HACKER RANK Algorithms - Implementation - Find Digits - Solution.'C++'

                         Algorithms - Implementation - Find Digits - Solution

Problem Statement

Given an integer, N, traverse its digits (d1,d2,...,dn) and determine how many digits evenly divide N (i.e.: count the number of times N divided by each digit di has a remainder of 0).
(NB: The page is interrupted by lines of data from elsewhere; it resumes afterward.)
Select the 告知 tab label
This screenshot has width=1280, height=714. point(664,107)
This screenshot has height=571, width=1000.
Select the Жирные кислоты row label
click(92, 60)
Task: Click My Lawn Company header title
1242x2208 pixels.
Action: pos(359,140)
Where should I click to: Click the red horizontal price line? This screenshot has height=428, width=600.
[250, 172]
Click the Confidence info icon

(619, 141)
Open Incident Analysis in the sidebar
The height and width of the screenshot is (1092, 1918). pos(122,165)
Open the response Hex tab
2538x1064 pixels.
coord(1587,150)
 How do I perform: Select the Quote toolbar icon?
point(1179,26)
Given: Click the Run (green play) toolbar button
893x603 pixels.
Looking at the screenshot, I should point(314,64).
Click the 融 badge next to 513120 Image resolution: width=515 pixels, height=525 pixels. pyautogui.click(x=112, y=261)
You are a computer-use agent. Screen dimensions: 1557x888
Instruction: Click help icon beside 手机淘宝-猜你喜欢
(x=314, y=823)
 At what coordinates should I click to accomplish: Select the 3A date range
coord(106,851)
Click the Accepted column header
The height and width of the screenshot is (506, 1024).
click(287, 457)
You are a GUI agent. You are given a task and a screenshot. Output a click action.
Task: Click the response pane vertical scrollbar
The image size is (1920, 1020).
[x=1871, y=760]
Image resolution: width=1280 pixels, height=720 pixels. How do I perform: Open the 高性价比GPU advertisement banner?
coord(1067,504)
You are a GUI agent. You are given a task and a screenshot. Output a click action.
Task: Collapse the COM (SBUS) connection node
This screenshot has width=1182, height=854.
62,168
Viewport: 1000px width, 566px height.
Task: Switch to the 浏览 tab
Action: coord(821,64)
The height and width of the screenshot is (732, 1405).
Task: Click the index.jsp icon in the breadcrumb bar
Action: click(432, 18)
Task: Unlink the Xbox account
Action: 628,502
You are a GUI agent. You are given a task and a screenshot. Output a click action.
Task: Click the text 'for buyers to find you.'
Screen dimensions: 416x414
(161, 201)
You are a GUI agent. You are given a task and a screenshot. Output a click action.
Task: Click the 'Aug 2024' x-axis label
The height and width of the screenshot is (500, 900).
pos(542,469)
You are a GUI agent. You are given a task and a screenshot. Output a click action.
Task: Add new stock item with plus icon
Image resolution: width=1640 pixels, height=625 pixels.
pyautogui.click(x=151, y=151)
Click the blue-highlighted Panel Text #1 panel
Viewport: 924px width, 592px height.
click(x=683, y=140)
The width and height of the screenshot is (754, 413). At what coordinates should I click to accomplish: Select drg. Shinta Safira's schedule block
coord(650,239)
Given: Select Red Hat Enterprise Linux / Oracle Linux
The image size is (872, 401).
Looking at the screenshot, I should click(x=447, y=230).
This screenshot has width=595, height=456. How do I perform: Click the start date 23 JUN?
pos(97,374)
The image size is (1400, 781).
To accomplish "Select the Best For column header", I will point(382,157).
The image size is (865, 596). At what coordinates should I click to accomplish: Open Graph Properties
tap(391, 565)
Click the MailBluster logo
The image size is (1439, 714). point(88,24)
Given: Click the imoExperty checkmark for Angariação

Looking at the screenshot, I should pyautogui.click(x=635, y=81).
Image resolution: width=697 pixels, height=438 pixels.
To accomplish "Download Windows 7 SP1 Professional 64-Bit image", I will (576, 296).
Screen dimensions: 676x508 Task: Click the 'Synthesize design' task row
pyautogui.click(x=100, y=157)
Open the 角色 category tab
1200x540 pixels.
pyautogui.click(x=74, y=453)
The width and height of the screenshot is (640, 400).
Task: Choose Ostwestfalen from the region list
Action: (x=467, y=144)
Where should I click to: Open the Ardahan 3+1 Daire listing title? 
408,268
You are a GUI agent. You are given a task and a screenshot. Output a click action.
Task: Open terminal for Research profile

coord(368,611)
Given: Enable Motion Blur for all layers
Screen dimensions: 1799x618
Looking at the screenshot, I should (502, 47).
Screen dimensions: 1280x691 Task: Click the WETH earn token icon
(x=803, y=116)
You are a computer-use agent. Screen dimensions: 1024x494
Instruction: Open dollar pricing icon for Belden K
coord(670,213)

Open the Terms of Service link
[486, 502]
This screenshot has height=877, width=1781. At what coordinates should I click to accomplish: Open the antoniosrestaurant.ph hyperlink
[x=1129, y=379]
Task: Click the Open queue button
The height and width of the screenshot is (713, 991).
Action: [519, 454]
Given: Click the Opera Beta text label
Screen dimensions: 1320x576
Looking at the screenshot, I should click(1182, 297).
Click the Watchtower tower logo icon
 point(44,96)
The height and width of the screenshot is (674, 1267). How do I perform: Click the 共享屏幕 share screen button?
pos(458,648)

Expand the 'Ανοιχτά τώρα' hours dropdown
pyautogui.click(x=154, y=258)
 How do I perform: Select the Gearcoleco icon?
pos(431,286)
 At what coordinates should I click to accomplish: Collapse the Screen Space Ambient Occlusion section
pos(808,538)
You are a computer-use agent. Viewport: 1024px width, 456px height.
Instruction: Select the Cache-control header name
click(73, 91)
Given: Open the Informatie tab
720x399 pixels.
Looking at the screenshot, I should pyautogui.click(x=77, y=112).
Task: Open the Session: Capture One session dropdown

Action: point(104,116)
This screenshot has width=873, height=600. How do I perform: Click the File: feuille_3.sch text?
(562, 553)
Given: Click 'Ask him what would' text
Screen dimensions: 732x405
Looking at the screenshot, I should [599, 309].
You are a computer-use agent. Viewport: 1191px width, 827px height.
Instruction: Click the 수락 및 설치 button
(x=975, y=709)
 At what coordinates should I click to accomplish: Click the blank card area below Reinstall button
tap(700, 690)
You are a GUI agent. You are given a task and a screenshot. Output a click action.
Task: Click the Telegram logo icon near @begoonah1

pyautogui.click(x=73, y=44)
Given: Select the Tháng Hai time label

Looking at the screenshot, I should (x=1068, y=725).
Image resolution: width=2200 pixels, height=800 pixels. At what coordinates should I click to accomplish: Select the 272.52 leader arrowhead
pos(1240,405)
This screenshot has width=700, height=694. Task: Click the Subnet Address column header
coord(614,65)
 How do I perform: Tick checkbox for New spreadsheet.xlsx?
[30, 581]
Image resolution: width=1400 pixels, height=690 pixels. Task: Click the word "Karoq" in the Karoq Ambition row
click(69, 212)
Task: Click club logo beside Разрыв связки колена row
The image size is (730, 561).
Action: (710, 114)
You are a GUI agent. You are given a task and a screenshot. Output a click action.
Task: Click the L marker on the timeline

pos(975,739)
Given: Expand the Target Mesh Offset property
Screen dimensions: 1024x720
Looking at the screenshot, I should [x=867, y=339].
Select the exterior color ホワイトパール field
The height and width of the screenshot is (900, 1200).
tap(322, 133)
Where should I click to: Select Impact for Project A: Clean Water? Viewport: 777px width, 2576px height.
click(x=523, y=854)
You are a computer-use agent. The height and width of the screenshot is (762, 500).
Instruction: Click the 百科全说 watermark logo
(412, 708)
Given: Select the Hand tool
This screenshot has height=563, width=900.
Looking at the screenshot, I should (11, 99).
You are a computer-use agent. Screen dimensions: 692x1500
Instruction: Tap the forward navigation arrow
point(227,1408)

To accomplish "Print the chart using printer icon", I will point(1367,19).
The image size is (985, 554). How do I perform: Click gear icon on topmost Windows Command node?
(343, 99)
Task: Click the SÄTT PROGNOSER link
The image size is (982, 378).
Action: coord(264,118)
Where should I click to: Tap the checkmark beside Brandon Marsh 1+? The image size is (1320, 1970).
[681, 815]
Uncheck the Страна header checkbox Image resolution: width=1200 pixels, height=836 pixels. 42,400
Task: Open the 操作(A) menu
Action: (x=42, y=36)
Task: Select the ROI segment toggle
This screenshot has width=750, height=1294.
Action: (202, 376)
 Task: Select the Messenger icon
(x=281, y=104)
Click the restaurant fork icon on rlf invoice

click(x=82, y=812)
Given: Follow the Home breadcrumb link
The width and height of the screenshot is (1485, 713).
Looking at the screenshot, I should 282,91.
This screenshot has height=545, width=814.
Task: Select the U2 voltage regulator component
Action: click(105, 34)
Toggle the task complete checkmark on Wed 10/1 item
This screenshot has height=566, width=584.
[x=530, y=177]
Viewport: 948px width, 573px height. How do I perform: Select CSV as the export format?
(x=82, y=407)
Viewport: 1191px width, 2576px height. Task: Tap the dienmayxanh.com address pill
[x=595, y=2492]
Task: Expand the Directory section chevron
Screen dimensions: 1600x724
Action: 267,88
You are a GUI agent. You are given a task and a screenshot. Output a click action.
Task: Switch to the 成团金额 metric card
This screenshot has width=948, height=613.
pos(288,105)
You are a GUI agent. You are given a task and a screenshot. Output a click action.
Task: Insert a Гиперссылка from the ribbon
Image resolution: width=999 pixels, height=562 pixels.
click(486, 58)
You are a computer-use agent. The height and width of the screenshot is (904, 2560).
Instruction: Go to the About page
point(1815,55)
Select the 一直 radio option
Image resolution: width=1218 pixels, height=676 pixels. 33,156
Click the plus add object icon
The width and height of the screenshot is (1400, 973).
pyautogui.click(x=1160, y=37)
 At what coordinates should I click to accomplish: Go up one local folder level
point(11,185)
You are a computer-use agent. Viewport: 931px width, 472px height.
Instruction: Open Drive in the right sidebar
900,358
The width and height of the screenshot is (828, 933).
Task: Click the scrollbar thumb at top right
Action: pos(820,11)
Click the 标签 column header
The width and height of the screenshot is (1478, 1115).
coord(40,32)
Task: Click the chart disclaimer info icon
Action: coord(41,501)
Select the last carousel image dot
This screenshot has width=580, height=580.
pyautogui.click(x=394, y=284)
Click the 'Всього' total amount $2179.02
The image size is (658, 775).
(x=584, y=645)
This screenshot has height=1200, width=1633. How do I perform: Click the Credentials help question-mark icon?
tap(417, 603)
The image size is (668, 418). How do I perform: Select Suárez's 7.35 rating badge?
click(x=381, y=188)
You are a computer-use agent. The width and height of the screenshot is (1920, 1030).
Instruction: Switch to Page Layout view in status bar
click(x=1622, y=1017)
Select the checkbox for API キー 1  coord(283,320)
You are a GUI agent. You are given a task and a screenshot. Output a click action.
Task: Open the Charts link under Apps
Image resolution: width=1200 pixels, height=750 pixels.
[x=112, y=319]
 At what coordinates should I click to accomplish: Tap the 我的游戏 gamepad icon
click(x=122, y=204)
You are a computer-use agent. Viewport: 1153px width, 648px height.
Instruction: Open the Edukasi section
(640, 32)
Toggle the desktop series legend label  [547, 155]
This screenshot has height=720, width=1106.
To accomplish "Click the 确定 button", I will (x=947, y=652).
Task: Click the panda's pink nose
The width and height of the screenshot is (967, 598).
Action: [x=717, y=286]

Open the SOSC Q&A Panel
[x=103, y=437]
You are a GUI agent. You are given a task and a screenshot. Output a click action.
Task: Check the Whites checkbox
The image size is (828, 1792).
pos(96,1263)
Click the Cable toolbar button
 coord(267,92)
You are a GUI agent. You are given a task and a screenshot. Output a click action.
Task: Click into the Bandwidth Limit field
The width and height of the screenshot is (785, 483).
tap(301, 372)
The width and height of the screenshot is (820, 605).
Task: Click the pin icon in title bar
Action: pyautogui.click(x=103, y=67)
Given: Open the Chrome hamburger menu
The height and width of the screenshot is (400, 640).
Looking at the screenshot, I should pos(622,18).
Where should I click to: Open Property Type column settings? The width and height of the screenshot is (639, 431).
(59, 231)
Print the number of evenly divisible digits.

Note: Each digit is considered to be unique, so each occurrence of the same evenly divisible digit should be counted (i.e.: for N=111, the answer is 3).

Input Format

The first line is an integer, T, indicating the number of test cases. 
The T subsequent lines each contain an integer, N.

Constraints 
1≤T≤15 
0<N<1010

Output Format

For every test case, count and print (on a new line) the number of digits in N that are able to evenly divide N.

Sample Input

2
12
1012

Sample Output

2
3

Explanation

The number 12 is broken into two digits, 1 and 2. When 12 is divided by either of those digits, the calculation's remainder is 0; thus, the number of evenly-divisible digits in 12 is 2.

The number 1012 is broken into four digits, 1, 0, 1, and 2. 1012 is evenly divisible by its digits1, 1, and 2, but it is not divisible by 0 as division by zero is undefined; thus, our count of evenly divisible digits is 3.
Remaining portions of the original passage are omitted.